(Collected data)
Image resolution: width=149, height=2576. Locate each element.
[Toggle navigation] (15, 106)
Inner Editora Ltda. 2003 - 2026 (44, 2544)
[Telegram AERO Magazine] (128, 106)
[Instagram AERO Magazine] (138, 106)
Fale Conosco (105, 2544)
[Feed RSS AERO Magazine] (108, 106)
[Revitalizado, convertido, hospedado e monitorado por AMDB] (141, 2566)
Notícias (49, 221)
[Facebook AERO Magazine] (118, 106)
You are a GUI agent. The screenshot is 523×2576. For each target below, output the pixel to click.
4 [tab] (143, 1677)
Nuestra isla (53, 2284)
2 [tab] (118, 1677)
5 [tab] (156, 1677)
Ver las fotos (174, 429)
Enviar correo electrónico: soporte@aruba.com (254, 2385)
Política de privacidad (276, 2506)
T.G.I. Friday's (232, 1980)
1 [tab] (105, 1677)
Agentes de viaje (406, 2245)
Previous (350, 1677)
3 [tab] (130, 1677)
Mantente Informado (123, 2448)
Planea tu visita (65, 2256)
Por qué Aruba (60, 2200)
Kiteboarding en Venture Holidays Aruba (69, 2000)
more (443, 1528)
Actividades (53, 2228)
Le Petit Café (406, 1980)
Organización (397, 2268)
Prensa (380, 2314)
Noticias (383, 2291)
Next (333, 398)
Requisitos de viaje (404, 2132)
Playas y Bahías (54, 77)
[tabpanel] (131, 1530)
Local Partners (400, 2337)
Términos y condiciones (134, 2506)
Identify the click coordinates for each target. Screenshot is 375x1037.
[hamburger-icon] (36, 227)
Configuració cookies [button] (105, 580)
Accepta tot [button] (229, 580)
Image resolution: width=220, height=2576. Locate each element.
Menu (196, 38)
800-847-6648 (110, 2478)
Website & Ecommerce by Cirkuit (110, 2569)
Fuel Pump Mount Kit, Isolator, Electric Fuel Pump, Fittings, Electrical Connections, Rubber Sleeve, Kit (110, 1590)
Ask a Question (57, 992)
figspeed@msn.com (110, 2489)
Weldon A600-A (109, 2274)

The problem
Which lines of the data above contain the string "target"? Copy each of them.

Result for this exercise
You are a GUI agent. The screenshot is 523×2576. For each target below, output the pixel to click.
Identify the click coordinates for each target. Screenshot is 375x1037.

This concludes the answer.